# EXCERPTED PASSAGE
On the other hand, a high/rapid turnover of malignant cells releases enzymes into the bloodstream, which in turn reflects the tumor burden, leading to elevated serum GGT. The measured serum GGT and NPI in the current investigation showed an unremarkable correlation, with a Spearman correlation coefficient of r = 0.455. This is in contrast to findings from earlier research by Mohammed Saheb SK and Abdalla M Jarari et al., where GGT levels in the blood were considerably greater in breast cancer patients than in controls.
During the progression stage, particularly across stages III and IV, the amount of this specific enzyme noticeably increased. Since our study included only patients in the nonmetastasizing group and other studies included patients in the stage IV group, where the correlation was highly significant, it is possible that this accounts for the discrepancy between the findings of the two studies[54, 55].
Based on the clinical TNM stage, the efficacy of GGT in classifying patients with breast cancer into early and locally advanced disease groups was also evaluated. With 57.9% sensitivity and 87.2% specificity, the AUC was 0.759. These results are in line with those of another study conducted by Mohammed SSK et al., in which the activity of serum GGT was found to significantly increase between stage II and stage IV patients, but an interstage comparison revealed a nonsignificant increase between stages I and II[10].
Based on the NPI and cTNM, we evaluated the accuracy of GGT in classifying women with breast cancer into favourable and unfavourable groups in our study based on the NPI and clinical TNM stages. Its specificity and sensitivity were determined to be 62%, 82%, and 58%, 87%, respectively. Its discriminatory capacity/utility was somewhat limited, with AUCs of 0.73 and 0.76, respectively. These results imply that the enzyme may be used as a predictive marker in breast cancer patients concerning their tumour load.

# RECORD SET

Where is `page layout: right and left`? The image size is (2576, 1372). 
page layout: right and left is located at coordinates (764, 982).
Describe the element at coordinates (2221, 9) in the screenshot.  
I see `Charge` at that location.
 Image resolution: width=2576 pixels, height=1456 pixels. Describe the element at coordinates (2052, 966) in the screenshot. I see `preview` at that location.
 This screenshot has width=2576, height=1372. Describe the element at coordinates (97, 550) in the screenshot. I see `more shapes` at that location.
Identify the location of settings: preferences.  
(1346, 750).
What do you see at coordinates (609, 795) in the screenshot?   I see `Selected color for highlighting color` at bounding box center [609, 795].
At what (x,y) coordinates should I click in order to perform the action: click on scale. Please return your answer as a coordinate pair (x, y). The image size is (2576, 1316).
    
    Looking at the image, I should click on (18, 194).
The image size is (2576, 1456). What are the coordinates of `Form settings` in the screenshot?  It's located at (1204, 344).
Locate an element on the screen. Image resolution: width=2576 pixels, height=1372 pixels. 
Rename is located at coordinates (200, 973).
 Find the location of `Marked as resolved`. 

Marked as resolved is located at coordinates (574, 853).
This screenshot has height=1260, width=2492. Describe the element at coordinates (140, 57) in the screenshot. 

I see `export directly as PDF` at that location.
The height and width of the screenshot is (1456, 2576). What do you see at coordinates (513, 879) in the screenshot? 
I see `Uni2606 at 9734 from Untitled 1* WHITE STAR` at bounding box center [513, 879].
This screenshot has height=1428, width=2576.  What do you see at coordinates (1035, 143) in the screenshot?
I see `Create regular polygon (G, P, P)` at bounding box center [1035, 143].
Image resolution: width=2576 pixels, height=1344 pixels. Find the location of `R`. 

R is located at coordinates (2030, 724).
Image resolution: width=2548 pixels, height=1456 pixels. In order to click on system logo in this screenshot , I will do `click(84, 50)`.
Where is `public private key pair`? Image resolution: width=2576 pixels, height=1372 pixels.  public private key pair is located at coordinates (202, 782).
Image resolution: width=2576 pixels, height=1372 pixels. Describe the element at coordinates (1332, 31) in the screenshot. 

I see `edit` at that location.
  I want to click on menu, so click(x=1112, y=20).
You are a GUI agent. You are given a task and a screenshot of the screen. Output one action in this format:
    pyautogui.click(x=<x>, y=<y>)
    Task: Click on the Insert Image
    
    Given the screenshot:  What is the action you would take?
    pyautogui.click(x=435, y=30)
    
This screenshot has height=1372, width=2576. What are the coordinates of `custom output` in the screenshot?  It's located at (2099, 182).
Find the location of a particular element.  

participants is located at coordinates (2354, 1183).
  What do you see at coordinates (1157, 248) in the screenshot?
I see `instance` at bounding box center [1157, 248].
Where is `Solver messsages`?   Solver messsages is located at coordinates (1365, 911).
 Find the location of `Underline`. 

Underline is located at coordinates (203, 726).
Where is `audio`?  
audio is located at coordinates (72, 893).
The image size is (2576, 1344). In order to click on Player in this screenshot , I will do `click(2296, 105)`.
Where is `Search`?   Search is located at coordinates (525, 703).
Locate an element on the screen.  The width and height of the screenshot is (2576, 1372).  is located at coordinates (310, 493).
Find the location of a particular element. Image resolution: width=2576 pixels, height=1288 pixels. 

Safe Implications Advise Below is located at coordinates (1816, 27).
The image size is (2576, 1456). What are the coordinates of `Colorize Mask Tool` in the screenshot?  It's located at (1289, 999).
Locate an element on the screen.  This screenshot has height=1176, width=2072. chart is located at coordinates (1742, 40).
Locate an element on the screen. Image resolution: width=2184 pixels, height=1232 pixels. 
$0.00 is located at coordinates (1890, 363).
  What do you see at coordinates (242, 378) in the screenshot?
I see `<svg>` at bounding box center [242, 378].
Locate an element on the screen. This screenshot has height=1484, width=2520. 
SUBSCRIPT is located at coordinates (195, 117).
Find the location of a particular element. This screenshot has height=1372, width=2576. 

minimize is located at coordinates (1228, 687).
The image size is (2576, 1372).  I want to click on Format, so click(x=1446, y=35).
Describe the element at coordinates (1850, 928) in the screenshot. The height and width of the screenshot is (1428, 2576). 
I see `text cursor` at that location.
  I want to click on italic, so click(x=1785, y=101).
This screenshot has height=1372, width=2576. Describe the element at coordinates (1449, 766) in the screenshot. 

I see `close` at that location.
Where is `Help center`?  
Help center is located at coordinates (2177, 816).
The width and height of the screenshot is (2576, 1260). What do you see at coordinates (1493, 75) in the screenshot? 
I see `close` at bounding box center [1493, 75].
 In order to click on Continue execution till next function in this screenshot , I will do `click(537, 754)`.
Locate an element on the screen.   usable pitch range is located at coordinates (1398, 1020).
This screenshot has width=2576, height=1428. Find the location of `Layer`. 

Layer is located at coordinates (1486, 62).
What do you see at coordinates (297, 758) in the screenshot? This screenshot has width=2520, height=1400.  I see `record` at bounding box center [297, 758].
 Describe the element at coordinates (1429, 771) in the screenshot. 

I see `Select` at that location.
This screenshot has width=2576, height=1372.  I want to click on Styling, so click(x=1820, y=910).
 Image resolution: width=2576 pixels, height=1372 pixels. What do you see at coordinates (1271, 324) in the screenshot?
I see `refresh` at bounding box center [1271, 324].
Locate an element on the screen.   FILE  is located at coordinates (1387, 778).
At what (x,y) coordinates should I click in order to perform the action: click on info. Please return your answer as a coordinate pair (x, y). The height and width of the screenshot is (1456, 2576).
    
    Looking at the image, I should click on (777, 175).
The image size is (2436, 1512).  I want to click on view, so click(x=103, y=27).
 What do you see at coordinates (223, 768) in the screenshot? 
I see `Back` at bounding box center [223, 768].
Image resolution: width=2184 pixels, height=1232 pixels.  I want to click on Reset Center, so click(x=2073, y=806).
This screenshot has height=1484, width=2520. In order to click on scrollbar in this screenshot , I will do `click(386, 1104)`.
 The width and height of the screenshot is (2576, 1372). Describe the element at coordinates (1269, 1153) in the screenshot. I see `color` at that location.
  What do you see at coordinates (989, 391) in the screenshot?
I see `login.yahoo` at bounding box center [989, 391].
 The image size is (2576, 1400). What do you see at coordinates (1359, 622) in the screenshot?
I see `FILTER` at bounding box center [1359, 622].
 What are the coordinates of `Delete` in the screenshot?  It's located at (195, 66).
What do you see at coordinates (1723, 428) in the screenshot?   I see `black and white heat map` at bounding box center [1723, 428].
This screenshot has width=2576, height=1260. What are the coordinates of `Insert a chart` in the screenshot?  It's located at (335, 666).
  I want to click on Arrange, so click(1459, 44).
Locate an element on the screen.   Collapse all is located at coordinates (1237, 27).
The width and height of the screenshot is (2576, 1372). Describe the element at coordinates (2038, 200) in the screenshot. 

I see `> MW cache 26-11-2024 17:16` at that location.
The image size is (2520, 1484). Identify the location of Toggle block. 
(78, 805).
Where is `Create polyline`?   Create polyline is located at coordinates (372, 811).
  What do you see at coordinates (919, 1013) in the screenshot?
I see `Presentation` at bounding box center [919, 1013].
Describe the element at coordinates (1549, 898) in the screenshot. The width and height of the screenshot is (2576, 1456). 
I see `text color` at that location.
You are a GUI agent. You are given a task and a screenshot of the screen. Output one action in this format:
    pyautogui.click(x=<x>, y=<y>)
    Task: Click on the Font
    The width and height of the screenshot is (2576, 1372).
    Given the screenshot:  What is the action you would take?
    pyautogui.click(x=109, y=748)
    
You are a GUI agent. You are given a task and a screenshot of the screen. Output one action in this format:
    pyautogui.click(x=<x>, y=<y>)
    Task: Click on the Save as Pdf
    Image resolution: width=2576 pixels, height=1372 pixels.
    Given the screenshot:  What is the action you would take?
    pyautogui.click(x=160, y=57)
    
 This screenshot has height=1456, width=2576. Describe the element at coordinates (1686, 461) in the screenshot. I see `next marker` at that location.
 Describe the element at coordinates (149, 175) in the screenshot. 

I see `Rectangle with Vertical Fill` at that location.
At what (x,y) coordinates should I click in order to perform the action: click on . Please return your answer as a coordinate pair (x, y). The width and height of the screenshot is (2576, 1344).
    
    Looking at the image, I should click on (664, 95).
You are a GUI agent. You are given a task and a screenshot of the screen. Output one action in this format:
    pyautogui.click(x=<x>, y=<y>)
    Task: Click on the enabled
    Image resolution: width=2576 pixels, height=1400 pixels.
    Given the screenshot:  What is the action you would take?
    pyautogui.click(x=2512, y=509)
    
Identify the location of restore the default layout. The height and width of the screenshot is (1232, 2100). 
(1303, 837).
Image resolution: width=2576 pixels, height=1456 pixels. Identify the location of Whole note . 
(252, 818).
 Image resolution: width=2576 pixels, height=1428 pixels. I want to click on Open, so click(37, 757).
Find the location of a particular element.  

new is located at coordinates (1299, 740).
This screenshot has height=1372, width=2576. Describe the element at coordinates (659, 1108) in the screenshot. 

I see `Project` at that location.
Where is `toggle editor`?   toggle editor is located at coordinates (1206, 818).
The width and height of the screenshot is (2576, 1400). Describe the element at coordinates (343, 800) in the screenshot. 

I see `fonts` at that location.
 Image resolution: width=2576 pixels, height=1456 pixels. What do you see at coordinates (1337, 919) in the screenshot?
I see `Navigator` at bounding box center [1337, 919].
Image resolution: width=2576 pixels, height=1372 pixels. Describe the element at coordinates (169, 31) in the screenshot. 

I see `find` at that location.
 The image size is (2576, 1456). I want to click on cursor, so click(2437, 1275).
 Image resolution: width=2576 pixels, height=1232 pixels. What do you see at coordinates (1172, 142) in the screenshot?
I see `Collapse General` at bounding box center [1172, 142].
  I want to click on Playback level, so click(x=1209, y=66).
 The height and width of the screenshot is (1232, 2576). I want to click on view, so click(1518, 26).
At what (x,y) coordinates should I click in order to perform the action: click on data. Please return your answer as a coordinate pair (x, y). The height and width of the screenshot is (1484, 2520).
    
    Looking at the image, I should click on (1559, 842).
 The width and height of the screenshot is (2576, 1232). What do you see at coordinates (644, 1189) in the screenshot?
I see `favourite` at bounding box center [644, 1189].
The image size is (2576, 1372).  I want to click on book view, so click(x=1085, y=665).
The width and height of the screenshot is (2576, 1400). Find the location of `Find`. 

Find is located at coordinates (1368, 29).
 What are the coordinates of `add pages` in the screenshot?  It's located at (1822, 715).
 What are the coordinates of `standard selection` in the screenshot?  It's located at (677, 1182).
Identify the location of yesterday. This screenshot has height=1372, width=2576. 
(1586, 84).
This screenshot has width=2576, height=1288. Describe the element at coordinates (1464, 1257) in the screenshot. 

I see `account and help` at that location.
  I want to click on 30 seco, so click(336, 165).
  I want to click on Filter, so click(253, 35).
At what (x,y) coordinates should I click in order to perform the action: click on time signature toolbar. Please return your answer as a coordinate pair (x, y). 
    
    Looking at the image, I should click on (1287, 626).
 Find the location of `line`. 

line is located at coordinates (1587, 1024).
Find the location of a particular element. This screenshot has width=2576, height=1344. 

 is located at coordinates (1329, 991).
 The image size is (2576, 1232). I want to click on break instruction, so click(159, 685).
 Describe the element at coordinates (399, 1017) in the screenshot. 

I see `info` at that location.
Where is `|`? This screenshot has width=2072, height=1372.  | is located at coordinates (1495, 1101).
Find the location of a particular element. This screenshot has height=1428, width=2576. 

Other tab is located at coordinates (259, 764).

# TASKS
A – Can you repeat the GGT passage, starting with "Based on the NPI and cTNM, we" and going on through "their tumour load.", but switch "tumour load" to "tumor burden"?
B – Can you pick up the GGT passage after its last sentence and continue it?
The rows have no connection to the GGT passage.

# EXERCISE RESULTS
A –
Based on the NPI and cTNM, we evaluated the accuracy of GGT in classifying women with breast cancer into favourable and unfavourable groups in our study based on the NPI and clinical TNM stages. Its specificity and sensitivity were determined to be 62%, 82%, and 58%, 87%, respectively. Its discriminatory capacity/utility was somewhat limited, with AUCs of 0.73 and 0.76, respectively. These results imply that the enzyme may be used as a predictive marker in breast cancer patients concerning their tumor burden.

B –
The distinction between our study's cut-off values and those of the other research it cited was also clearly visible. The values for LDH were 270 U/L and 231 U/L for the NPI and clinical TNM stages, respectively, whereas the value for GGT was 39 U/L for both[14, 15].
Lastly, in this study, there was no significant variation in LDH and GGT levels across molecular subtypes and histological types. In contrast to our study, another research done by Dennison JB et al showed significantly elevated enzymes in Triple Negative and HER-2 enriched groups as well as undiffentiated types of breast cancer[56, 57].
Strengths and limitations of the study
The testing of easy, affordable, and accessible markers (enzymes) in breast cancer, which is practically a public health challenge, is one of this study's many remarkable strengths.
Nevertheless, it has its drawbacks as well. The fact that our study involved a single site, had a limited sample size and was conveniently sampled all contribute to selection bias, which limits the ability of the study to be broadly applied.
Furthermore, Since immunohistochemical (IHC) markers are not covered by the National Health Insurance, few participants did not pay for them on time; hence, their results were missing at the time of analysis.